I actually get what both of you are saying, but wouldn't it be easier to create a new "static" type for anything that didn't require list initialization? For instance all the mobs in my game from the monsters, shopkeeps, players and npc town fluffers all have at least one skill. Don't I have to initialize them all as they are created anyhow, and if I do isn't initializing the list for all mob types in the New() procedure the same as initializing it within the declaration of the variable?

Also if the NPC town fluffers didn't need it couldn't I just make a separate type for them without the list variable all together rather then checking for the existence of the list on all mobs?

Or am I wrong and checking for the list on New() spreads out the initialization more even if they all have it because New() will hit as it distributes the mobs instead of all at startup?

In all I suppose the question is New() proc going to wind up any different then object type variable declaration for the game?

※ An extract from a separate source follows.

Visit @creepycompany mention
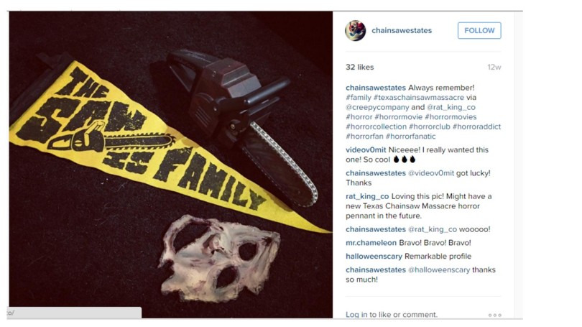This screenshot has height=327, width=582. tap(377, 107)
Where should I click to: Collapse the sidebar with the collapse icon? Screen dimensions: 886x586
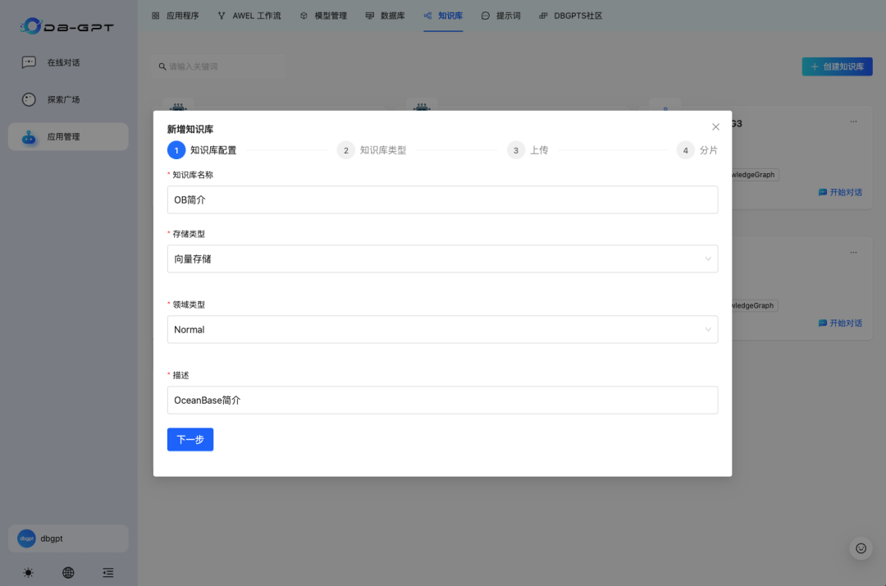(107, 572)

Is it sometimes better to individualize the variables as opposed to making a list? Let's say turf has walkthrough speed,farmable ect, mobs all have skills, object all have usable,weight,value,pushable... is it better to have those as individual values rather than everything having a list?
In response to Zamargo
Zamargo wrote:
Just a programming practice rant below!

I actually get what both of you are saying, but wouldn't it be easier to create a new "static" type for anything that didn't require list initialization? For instance all the mobs in my game from the monsters, shopkeeps, players and npc town fluffers all have at least one skill. Don't I have to initialize them all as they are created anyhow, and if I do isn't initializing the list for all mob types in the New() procedure the same as initializing it within the declaration of the variable?

If all mobs have at least one skill, it does make sense to initialize the list for all of them.

However, if you have a New() proc anyway, it's better to initialize the list in your New() proc instead of in the var, so the engine calls only one proc instead of two. Basically the same instructions are executed either way, but initializing in the var definition gives you extra proc call overhead.

Also if the NPC town fluffers didn't need it couldn't I just make a separate type for them without the list variable all together rather then checking for the existence of the list on all mobs?

Only if the var was defined under a type the NPCs didn't share, like /mob/player.

Is it sometimes better to individualize the variables as opposed to making a list? Let's say turf has walkthrough speed,farmable ect, mobs all have skills, object all have usable,weight,value,pushable... is it better to have those as individual values rather than everything having a list?

This depends on the complexity of your skill system. If all mobs have only a few base stats (e.g., Strength, Dexterity, Constitution, Intelligence, Wisdom, Charisma), then individual vars might make the most sense. If they don't all have these stats, or if you have a great many such stats, a list is probably the easier way to go.

One interesting point worth discussing here: Even though all mobs have skills, they needn't all be datums. For instance an NPC can't level up, so they don't need to track their experience, only their skill level. If their skill was set to a number instead of a datum, you'd save some overhead. The only downside to this is you'd have to check if a skill was a datum or a number before using it.
Ahh! Makes sense! Thanks for discussing it in detail, I want to get used to the most efficient methods so I don't limit my expansion or create wormholes that need to be fixed later. I will probably make an list with associations for npc/monsters then and leave the datums just for players then. I have started initializing lists in the New() procedure when I can depend on them being populated. Every little bit counts when you don't know how large it might get.